• [WORK REQUEST] Of all the lines below, return only those starting with the line holding "e4education (756, 2261)" and going on through the line holding "Nachricht (1319, 424)", exactly as written.

(DATA EXTRACT Opens)

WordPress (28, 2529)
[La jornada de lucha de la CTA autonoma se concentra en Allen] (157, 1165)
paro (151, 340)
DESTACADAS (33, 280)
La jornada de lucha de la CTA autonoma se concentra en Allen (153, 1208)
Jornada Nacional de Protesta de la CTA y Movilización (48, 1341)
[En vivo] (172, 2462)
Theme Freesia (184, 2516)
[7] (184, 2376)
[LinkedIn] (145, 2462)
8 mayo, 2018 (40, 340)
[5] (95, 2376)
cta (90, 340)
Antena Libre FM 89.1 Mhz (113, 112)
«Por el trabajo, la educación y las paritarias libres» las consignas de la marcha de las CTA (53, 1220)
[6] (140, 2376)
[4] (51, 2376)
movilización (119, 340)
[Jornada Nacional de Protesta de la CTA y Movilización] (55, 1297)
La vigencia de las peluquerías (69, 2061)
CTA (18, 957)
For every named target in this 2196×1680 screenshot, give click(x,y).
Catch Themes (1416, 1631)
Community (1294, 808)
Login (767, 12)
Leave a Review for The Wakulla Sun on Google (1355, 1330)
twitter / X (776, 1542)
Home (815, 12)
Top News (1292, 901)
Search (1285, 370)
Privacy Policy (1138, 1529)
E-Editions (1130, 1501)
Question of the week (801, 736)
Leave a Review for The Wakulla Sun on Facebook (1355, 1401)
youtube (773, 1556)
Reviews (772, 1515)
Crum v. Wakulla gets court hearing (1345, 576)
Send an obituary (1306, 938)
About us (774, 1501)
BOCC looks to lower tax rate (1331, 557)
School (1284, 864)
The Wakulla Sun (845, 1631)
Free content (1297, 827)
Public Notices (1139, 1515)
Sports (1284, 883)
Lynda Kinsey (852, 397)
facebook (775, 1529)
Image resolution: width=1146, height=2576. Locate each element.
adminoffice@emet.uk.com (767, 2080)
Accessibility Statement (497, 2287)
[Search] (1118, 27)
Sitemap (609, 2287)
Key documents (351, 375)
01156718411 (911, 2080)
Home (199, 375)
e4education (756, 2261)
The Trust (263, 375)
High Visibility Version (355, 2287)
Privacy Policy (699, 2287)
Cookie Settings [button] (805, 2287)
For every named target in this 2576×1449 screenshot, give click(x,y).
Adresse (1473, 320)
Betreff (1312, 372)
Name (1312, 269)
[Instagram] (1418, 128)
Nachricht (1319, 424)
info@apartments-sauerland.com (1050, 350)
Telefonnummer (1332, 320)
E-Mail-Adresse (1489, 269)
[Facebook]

(DATA EXTRACT Closes)

• [RESPONSE]
e4education (756, 2261)
The Trust (263, 375)
High Visibility Version (355, 2287)
Privacy Policy (699, 2287)
Cookie Settings [button] (805, 2287)
For every named target in this 2576×1449 screenshot, give click(x,y).
Adresse (1473, 320)
Betreff (1312, 372)
Name (1312, 269)
[Instagram] (1418, 128)
Nachricht (1319, 424)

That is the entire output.